Gritsenko Pavlo G.1,Friedl Peter123ORCID

Affiliation:

1. Microscopical Imaging of the Cell, Department of Cell Biology, Radboud Institute for Molecular Life Sciences, Radboud University Nijmegen Medical Centre, The Netherlands

2. David H Koch Center for Applied Research of Genitourinary Cancers, Department of Genitourinary Medical Oncology, The University of Texas, MD Anderson Cancer Center, Houston, Texas, USA

3. Cancer Genomics Centre (CGC.nl), 3584 Utrecht, The Netherlands

Abstract

Diffuse brain invasion by glioma cells prevents effective surgical or molecular-targeted therapy and underlies detrimental outcome. Migrating glioma cells are guided by complex anatomical brain structures, however exact mechanisms remain poorly defined.

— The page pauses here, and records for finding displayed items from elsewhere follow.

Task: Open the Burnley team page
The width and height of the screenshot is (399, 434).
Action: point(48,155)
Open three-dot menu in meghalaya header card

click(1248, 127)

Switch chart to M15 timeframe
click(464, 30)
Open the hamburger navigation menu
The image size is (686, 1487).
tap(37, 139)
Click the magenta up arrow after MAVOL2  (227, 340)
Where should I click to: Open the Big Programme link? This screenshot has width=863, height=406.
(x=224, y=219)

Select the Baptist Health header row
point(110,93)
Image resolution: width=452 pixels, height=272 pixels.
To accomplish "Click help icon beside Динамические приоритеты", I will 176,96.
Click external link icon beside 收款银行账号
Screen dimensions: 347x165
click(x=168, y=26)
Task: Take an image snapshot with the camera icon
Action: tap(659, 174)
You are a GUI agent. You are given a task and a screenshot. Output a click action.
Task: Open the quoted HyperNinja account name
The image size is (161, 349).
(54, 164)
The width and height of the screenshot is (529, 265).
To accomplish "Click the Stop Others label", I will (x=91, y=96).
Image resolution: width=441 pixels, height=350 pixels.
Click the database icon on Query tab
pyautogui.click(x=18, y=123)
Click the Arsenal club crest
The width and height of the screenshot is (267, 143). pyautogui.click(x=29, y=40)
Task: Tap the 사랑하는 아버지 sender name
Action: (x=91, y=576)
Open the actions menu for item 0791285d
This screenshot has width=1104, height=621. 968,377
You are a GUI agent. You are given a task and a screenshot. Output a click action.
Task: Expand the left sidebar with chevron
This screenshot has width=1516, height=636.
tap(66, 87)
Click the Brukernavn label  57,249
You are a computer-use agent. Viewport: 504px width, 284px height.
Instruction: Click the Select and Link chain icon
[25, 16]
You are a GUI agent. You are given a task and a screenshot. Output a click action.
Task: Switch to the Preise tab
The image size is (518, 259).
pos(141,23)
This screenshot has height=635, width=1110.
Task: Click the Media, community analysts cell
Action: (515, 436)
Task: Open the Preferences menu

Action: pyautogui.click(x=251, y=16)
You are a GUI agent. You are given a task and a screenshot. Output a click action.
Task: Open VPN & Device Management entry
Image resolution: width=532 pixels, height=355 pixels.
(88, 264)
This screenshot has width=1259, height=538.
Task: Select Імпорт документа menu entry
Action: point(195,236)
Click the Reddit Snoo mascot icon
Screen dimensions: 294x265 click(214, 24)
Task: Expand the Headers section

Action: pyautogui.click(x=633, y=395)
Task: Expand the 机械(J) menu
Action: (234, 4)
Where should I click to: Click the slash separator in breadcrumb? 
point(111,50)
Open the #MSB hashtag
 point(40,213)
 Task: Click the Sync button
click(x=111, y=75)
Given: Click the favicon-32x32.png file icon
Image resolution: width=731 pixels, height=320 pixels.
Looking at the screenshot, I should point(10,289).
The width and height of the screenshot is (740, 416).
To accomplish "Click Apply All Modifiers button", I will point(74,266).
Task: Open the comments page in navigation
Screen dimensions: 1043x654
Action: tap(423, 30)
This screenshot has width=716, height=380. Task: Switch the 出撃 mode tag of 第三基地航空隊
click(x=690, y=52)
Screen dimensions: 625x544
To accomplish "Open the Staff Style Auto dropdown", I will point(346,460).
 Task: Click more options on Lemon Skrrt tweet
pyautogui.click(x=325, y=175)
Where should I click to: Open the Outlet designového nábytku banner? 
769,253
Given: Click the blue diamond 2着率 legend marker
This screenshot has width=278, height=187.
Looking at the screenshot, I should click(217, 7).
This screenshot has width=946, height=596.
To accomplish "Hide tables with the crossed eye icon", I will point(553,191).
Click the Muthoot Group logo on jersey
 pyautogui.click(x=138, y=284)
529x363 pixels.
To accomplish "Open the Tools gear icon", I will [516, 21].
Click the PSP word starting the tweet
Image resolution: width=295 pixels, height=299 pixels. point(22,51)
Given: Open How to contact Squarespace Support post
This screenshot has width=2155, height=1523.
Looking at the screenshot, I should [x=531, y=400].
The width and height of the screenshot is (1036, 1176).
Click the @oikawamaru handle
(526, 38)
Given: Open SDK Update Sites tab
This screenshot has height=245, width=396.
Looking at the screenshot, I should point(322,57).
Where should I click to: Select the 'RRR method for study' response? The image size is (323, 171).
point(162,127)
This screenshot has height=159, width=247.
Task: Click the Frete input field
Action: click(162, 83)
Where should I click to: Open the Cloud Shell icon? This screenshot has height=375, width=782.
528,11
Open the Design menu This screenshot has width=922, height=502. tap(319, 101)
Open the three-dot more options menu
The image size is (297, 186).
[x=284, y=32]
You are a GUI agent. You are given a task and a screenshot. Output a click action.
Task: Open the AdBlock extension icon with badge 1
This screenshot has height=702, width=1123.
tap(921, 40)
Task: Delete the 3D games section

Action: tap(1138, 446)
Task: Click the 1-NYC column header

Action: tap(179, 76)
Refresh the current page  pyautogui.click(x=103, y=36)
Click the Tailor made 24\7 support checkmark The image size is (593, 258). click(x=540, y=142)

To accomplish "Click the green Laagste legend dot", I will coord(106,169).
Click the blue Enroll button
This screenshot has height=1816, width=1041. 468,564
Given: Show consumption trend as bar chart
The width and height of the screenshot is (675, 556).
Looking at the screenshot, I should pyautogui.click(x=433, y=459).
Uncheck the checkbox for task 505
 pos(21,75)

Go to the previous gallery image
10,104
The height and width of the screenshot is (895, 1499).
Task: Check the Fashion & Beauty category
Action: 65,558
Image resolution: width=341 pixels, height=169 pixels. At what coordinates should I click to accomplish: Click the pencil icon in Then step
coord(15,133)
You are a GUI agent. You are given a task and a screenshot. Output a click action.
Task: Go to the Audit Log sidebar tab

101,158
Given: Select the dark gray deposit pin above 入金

To identify adhesion receptor systems and matrix structures supporting glioma cell invasion into brain-like environments we used 2D and 3D organotypic invasion assays in combination with antibody-, peptide- and RNA-based interference. Combined interference with β1 and αV integrins abolished the migration of U-251 and E-98 glioma cells on reconstituted basement membrane, however invasion into primary brain slices or 3D astrocyte-based scaffolds and migration on astrocyte-deposited matrix was only partly inhibited. Any residual invasion was supported by vascular structures as well as laminin 511, a central constituent of basement membrane of brain blood vessels. Multi-targeted interference against β1, αV and α6 integrins expressed by U-251 and E-98 cells proved insufficient to achieve complete migration arrest. These data suggest that mechanocoupling by integrins are relatively resistant to antibody/peptide based targeting, and cooperates with additional, yet unidentified adhesion systems in mediating glioma cell invasion in complex brain stroma.

Funder

NWO-VICI

FP7 Ideas: European Research Council

NIH

Cancer Genomics Center

Publisher

The Company of Biologists

Subject

Cell Biology

Reference82 articles.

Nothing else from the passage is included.